--- Start of Exercise data ---

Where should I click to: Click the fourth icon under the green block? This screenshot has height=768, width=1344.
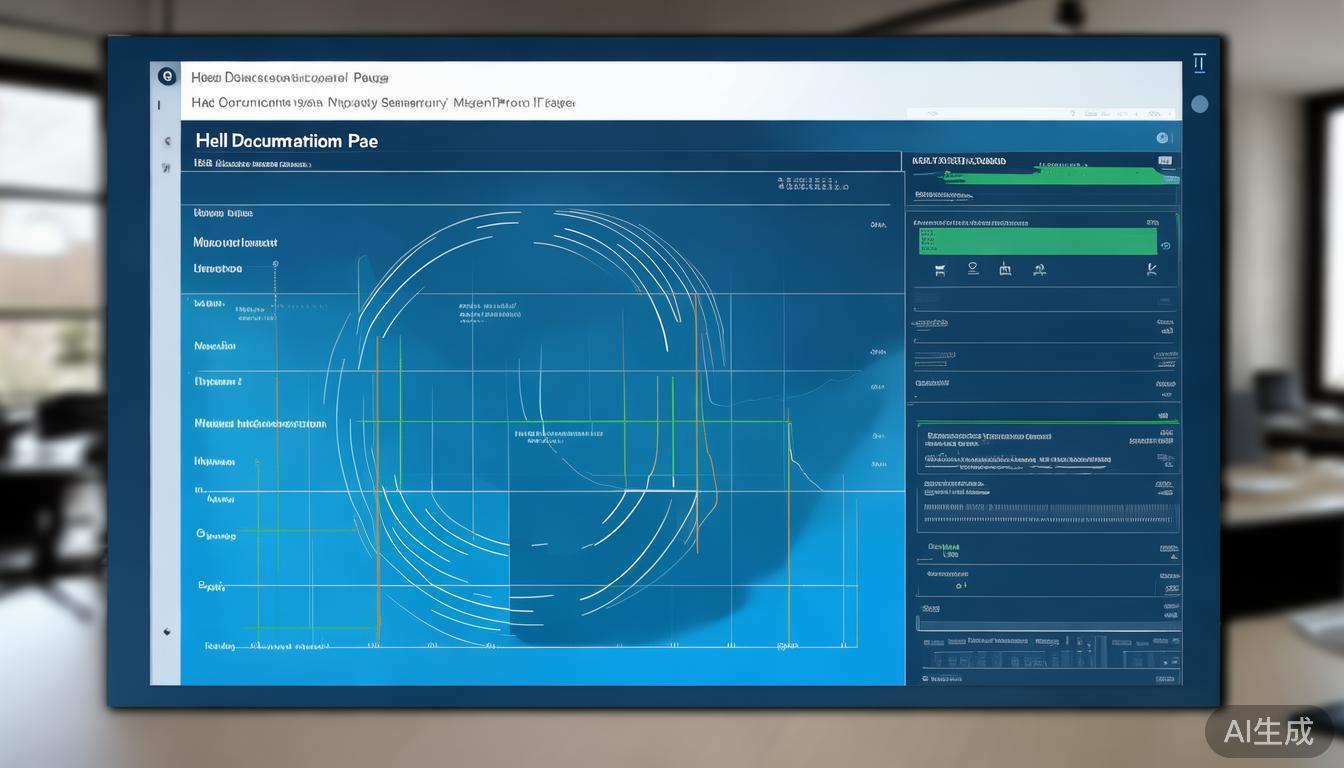1040,269
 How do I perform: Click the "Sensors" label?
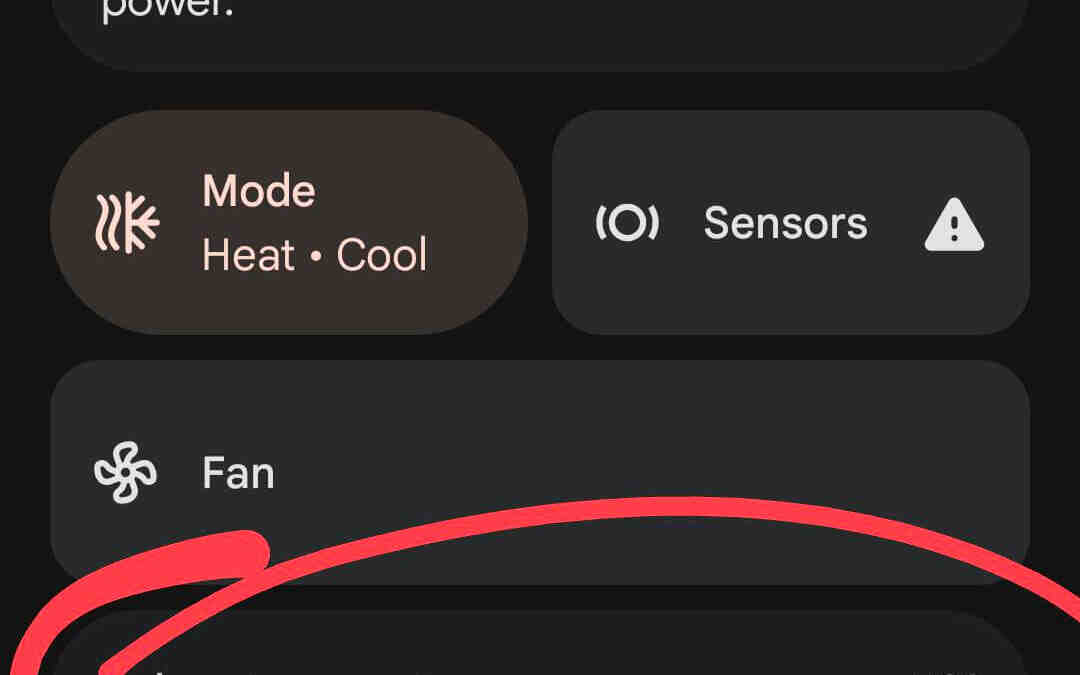tap(785, 223)
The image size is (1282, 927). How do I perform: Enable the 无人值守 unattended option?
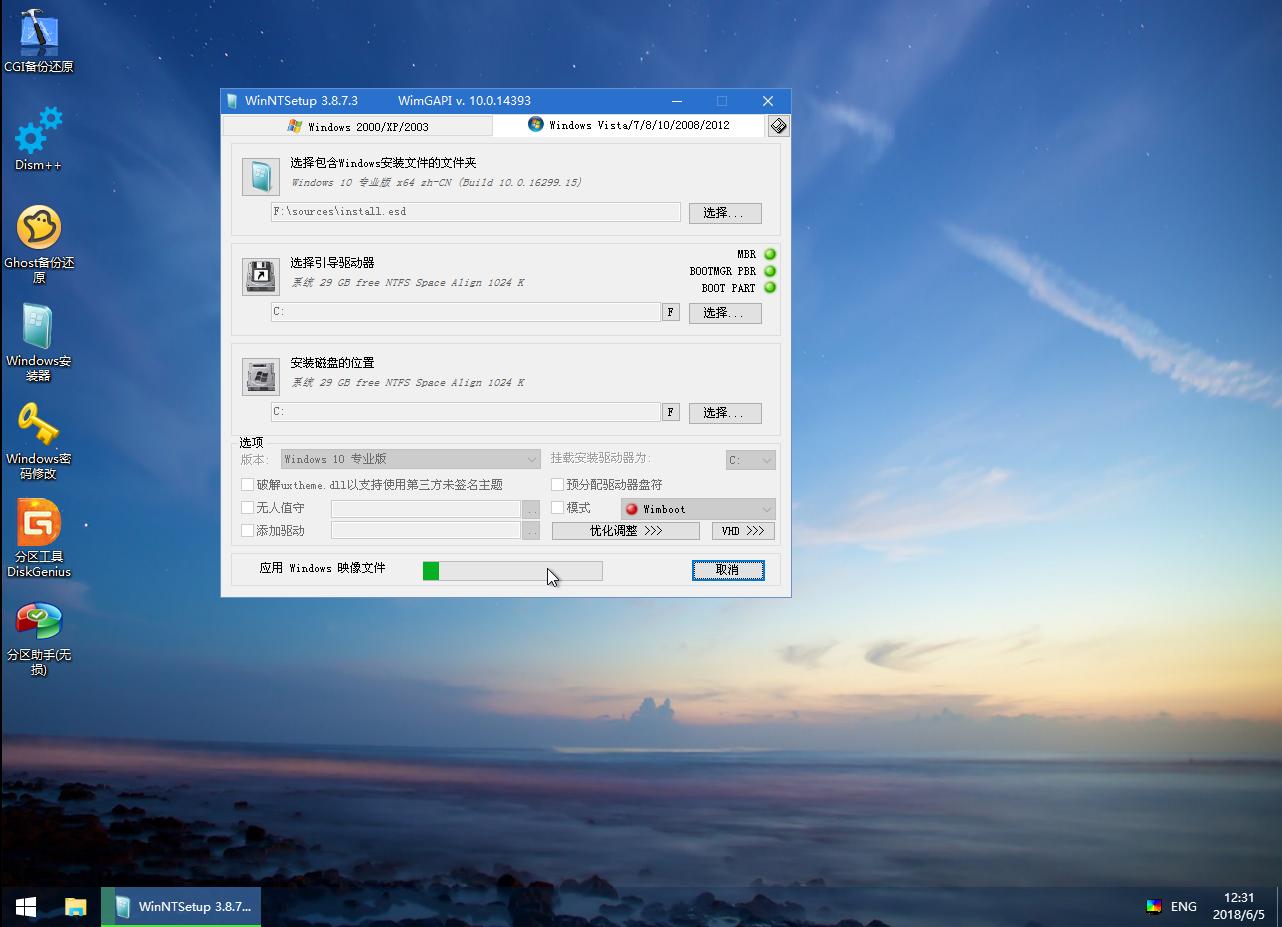[x=247, y=508]

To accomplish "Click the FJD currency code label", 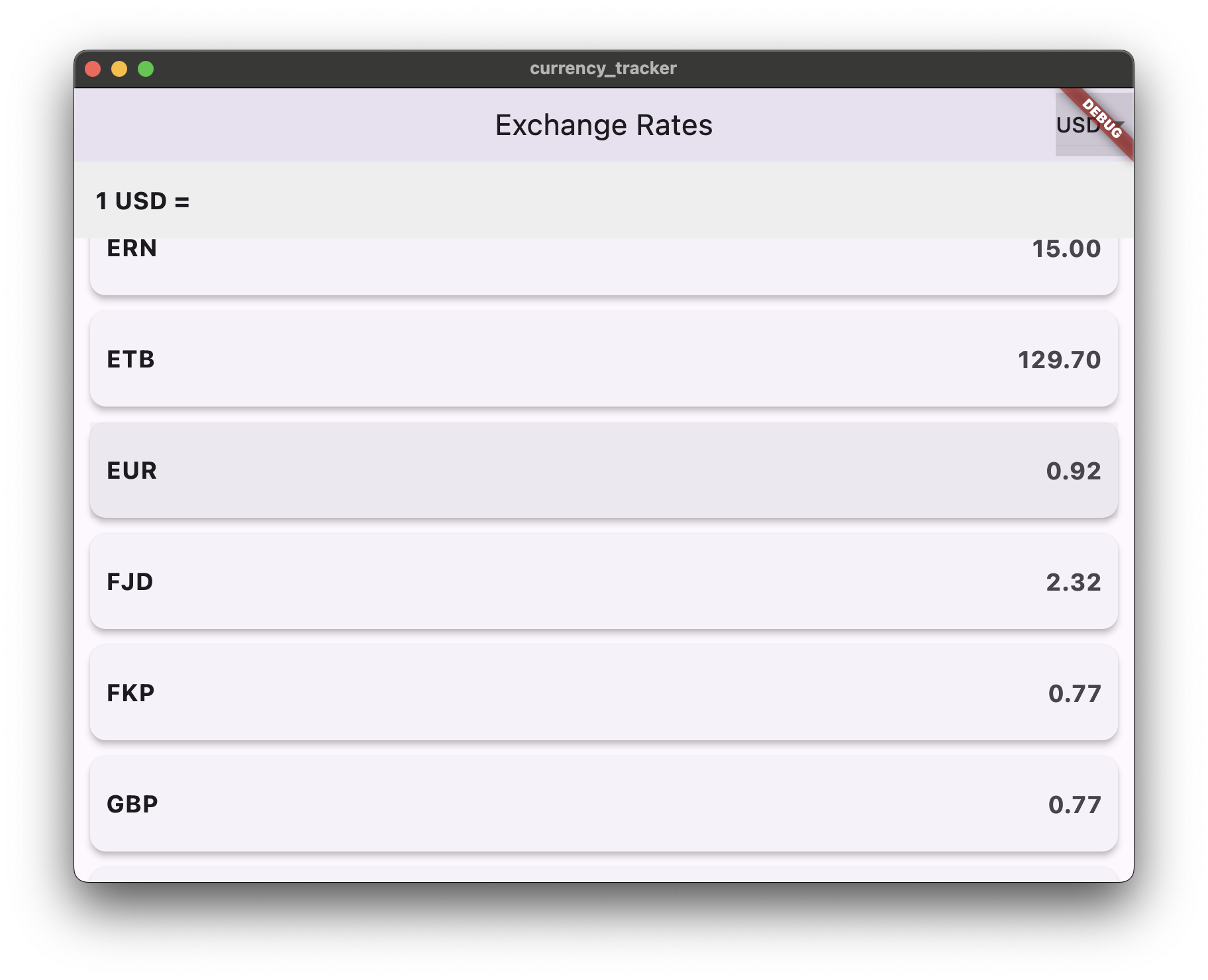I will click(x=130, y=582).
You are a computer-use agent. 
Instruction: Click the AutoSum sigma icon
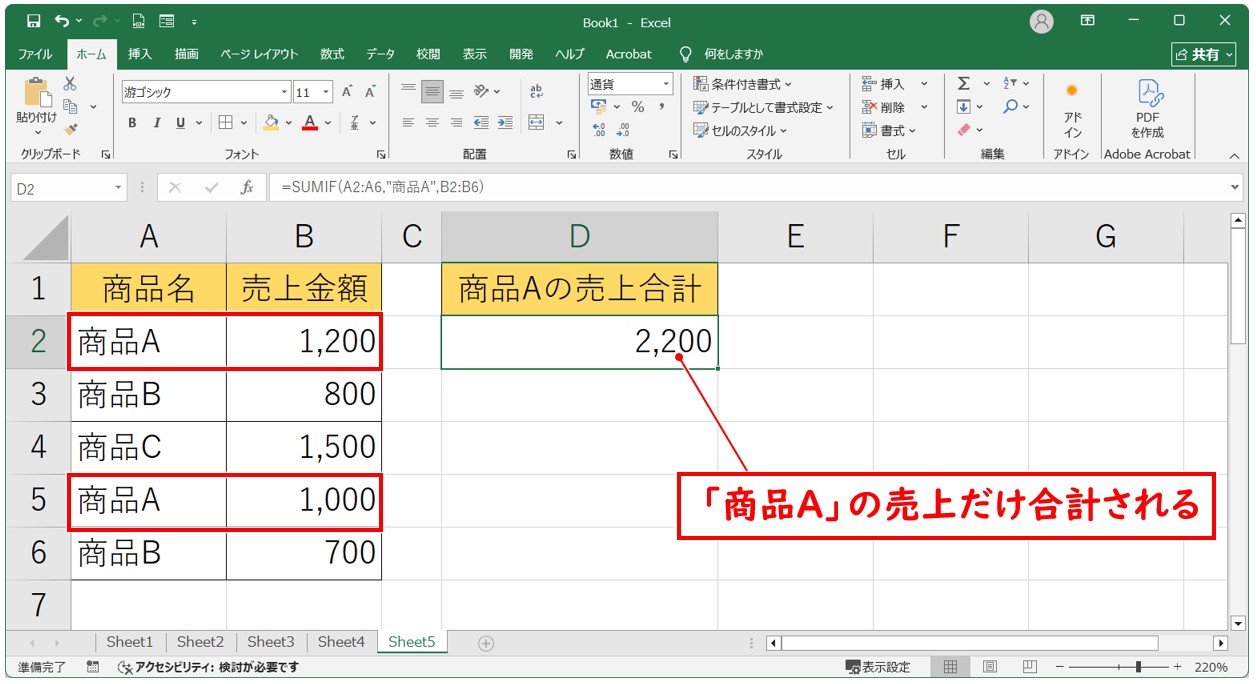click(963, 84)
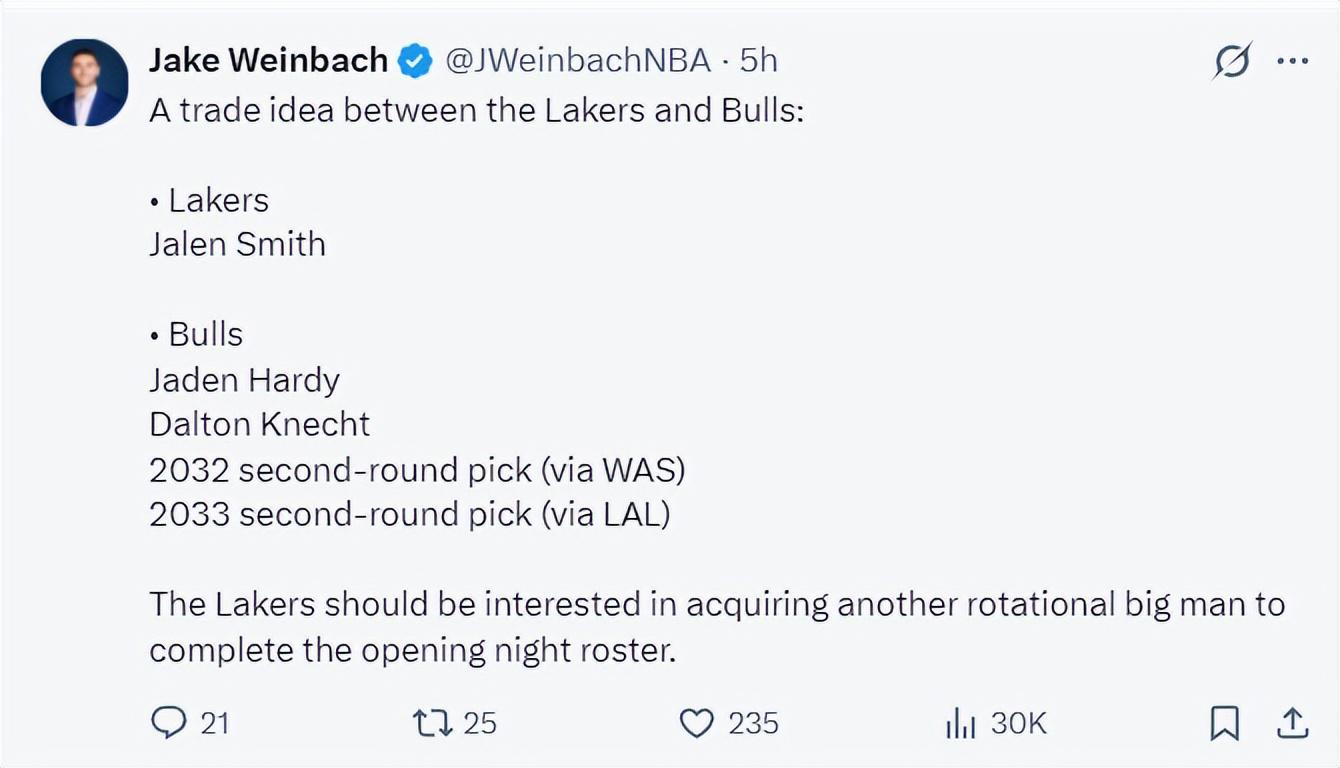Viewport: 1340px width, 768px height.
Task: Bookmark this tweet
Action: [x=1224, y=723]
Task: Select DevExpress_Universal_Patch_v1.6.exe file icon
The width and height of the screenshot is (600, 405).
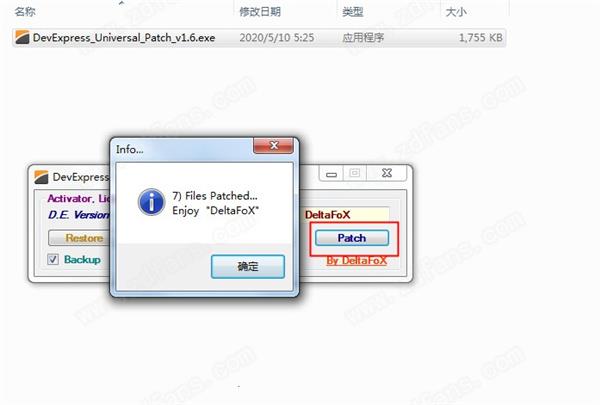Action: [22, 38]
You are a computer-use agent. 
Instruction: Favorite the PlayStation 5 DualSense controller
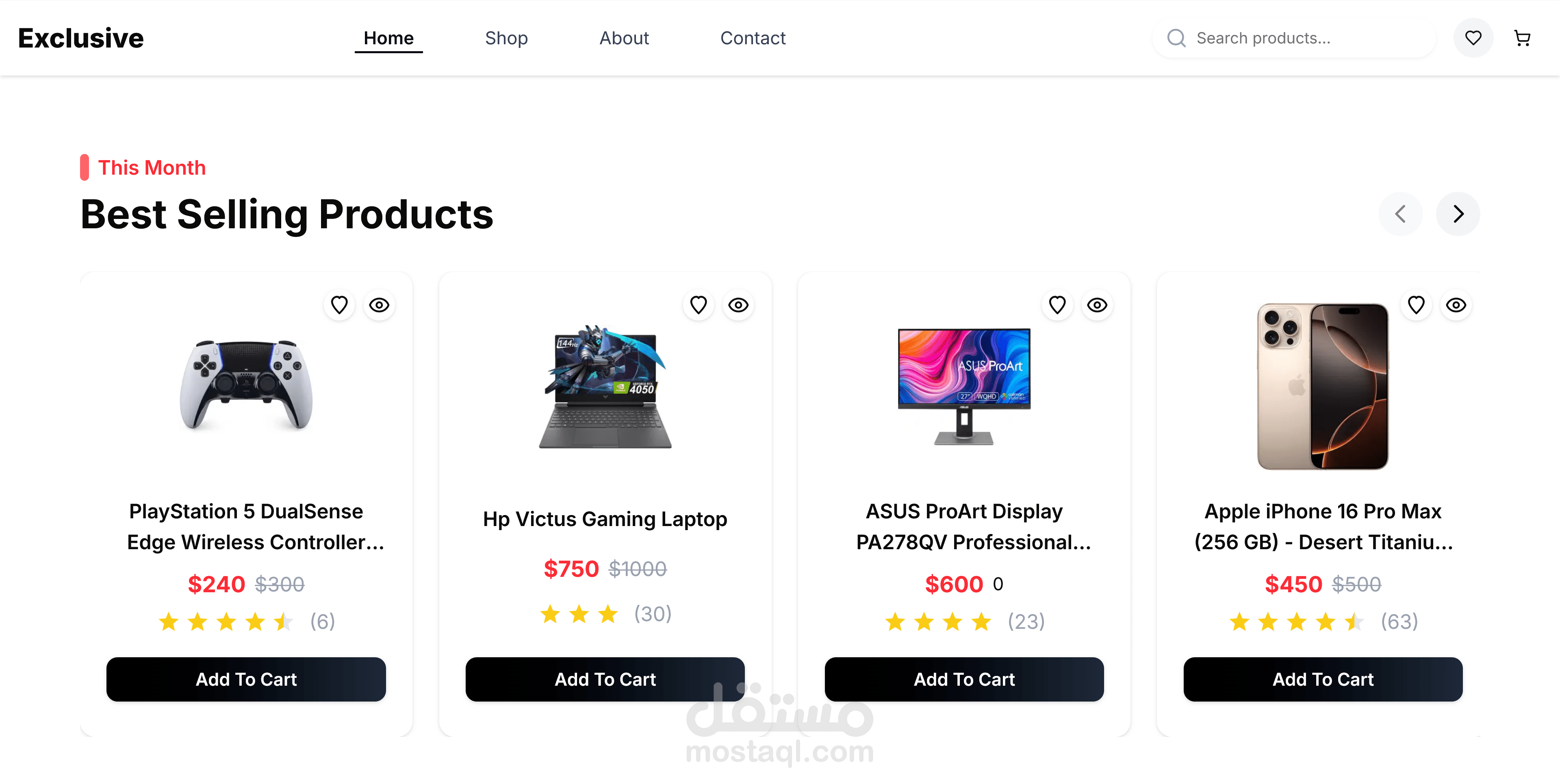point(339,305)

--- End of Exercise data ---

Recast the stretch from the line containing "Task: Select DevExpress_Universal_Patch_v1.6.exe" through the end of the block as a Markdown table with the columns Row and Text, skipping blank lines and leaving out the pictures.

Response to this exercise:
| Row | Text |
|---|---|
| 1 | Task: Select DevExpress_Universal_Patch_v1.6.exe file icon |
| 2 | The width and height of the screenshot is (600, 405). |
| 3 | Action: [22, 38] |
| 4 | You are a computer-use agent.  |
| 5 | Instruction: Favorite the PlayStation 5 DualSense controller |
| 6 | point(339,305) |